I read this story of a sweet old lady, who lived in the country and was getting older. Her daughter had moved to the city, and had produced what was hopefully to be the first of many grandchildren. She asked her accountant, if he thought it would be wise for her to move to the city, closer to her daughter. Not really knowing the answer, the accountant helped her work out the pros and cons over the phone. She decided, that yes, she would move.
A few days later she called back and said that she wouldn’t be able to bring her dog with her because none of the apartments allowed pets. She had decided she couldn’t live without her dog. So with her accountant’s input, she came to the conclusion that, she would stay in the country.
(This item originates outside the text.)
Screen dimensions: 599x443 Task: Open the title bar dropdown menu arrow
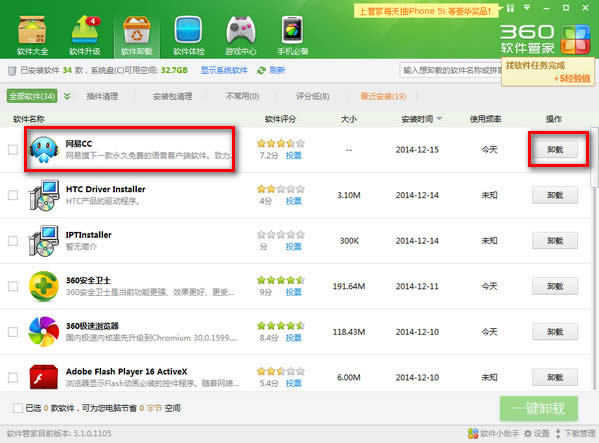pyautogui.click(x=527, y=8)
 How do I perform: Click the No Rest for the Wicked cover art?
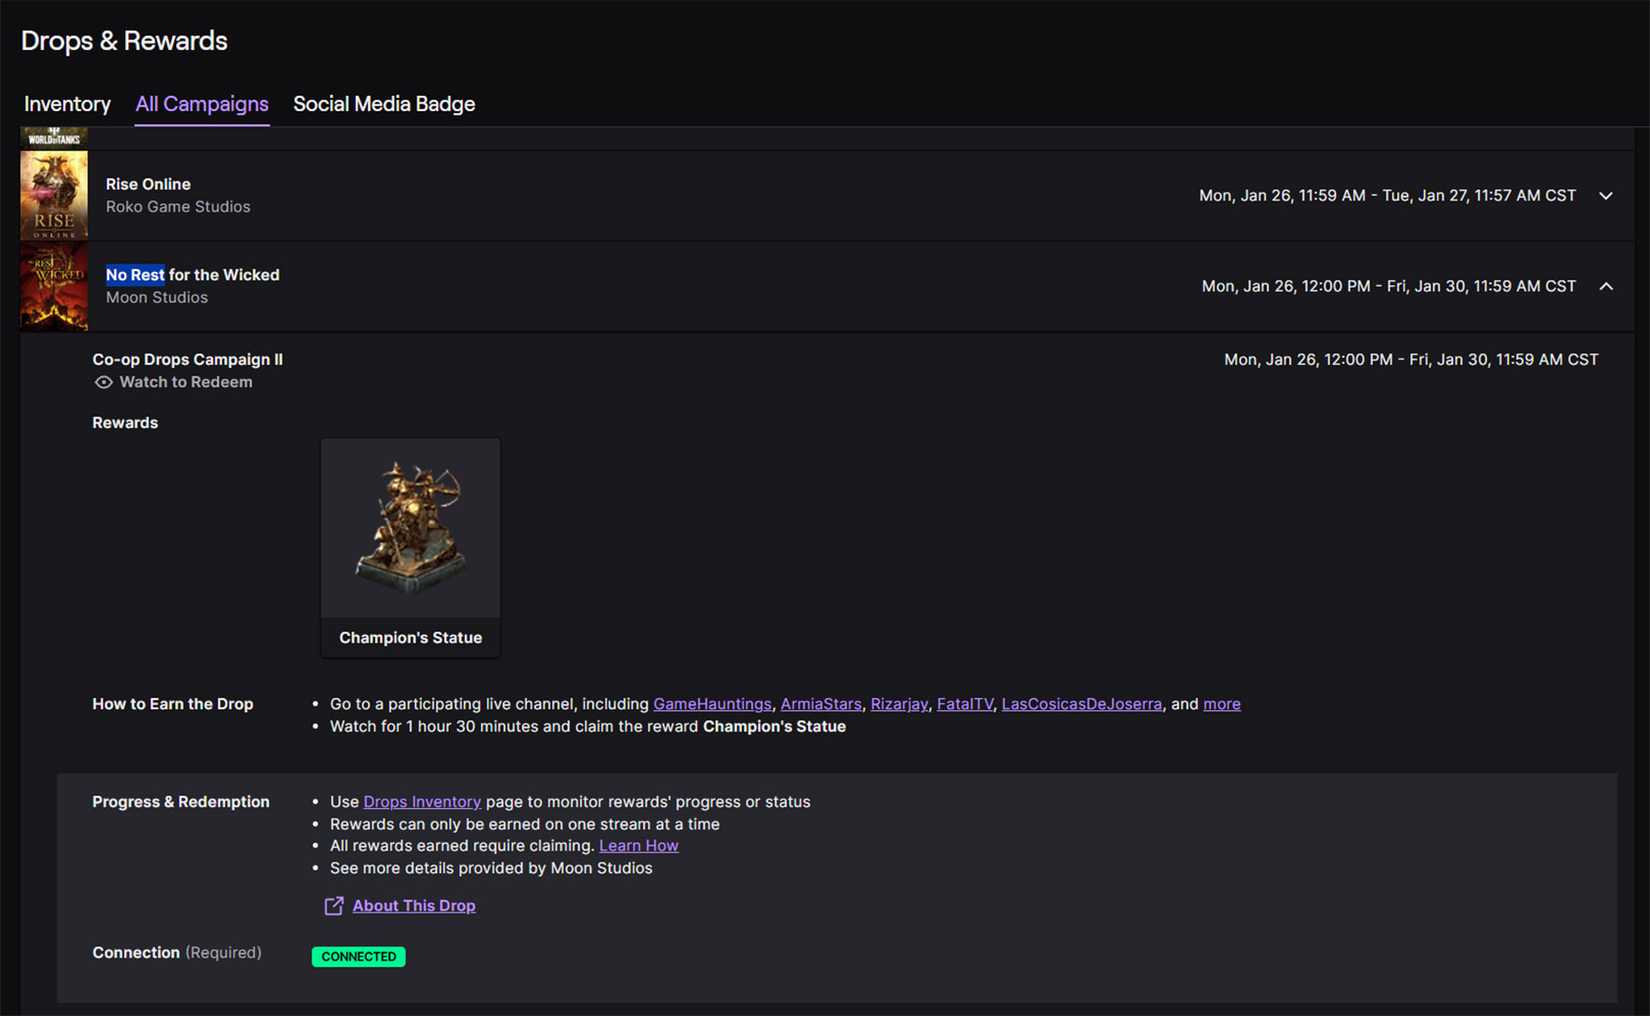tap(54, 286)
A few days later she called him back asking whether she should change her mind. This went on for several weeks, back and forth, move or not move, dog or no dog. Finally she called one last time. Her accountant, in utter exasperation and not being infinitely tolerant of indecisive people, said, “Look lady, just shoot the dog and sell the farm.”
So what is the point of the story? No, I am not advocating shooting your dog, or grandma. Rather it is an observation, that for many people, the biggest single obstacle to success is their indecisiveness.
To quote Israelmore Ayivor “Your decisions determine where you will or will not be in later days to come. Rise up and direct them well!”.
Whether it be buying property, choosing a life partner, taking a job, clearly you need to do your research. So I am not advocating making rash decisions, however to be getting ahead in life, you need to be constantly making decisions, and with a degree of confidence.
The world is full of uncertainty, and it’s easy to be paralysed by a fear. Whether it is what’s happening in Greece or China, where are interest rates heading, what is happening on the work-front, etc.
In a property context, I see people sitting on the sidelines, sometimes for years. They are worrying or hoping the property market will collapse. Pondering all things from interest rates to politics.
However it is ironically worth reflecting on some of the negative views. RP Data’s Chris Joye is saying: “Australian home values could fall by between 8 per cent and 17 per cent if discounted variable mortgage rates rise as far as 7 to 8 per cent”.
So here you have one of leading property experts, cautioning against the property market, but at the same time he is identifying that the worst case really isn’t that bad. An 8% fall seems to be his base case and only if interest rates ratchet back up.
I would argue that residential property is a 25 to 30 year investment. If Chris Joye is correct and the property market is say 10% overvalued, is it going to make much difference in 25 years, if it turns out you have paid 10% too much for a property?